2. You are a business that receives a payment from a supplier. That supplier will be able to see how much money your business has, and therefore can guess at how price sensitive you are in future negotiations. They can see every single other payment you’ve ever received to that Bitcoin address, and therefore determine what other suppliers you are dealing with and how much you are paying those suppliers. They may be able to roughly determine how many customers you have and how much you charge your customers. This is commercially sensitive information that damages your negotiating position enough to cause you relative financial loss.
3. You are a private citizen paying for online goods and services. You are aware that it is common practice for companies to attempt to use ‘price discrimination’ algorithms to attempt to determine the highest prices they can offer future services to you at, and you would prefer they do not have the information advantage of knowing how much you spend and where you spend it.
4. You sell cupcakes and receive Bitcoin as payment. It turns out that someone who owned that Bitcoin before you was involved in criminal activity. Now you are worried that you have become a suspect in a criminal case, because the movement of funds to you is a matter of public record. You are also worried that certain Bitcoins that you thought you owned will be considered ‘tainted’ and that others will refuse to accept them as payment.
Monero solves these privacy issues by automatically applying privacy techniques to every single transaction made. You can have confidence that it is not possible to own ‘tainted’ Monero. This is a concept in economics known as ‘fungibility’ and is historically considered an important characteristic for any currency to have.

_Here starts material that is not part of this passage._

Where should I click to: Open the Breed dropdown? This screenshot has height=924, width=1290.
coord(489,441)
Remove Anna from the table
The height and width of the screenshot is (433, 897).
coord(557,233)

The Bitcoin community has attempted to solve these problems by introducing ‘mixing’ features. Their solutions have been described as ‘a band aid over a stab wound’. A more detailed explanation can be found here - http://weuse.cash/2016/06/09/btc-xmr-zcash/
Because everyone that uses Monero automatically has privacy features applied to their transactions, Monero has a huge advantage over other cryptocurrencies whose privacy features are only optional. You never have to request and then verify whether other people have enabled a privacy mechanism when sending you funds, because privacy is always automatically applied to all transactions. Furthermore, the always-on nature of Monero’s privacy features means that even if the majority of Monero users are not privacy sensitive, they will still automatically participate with the strengthening of the privacy mechanisms for other users that are privacy conscious.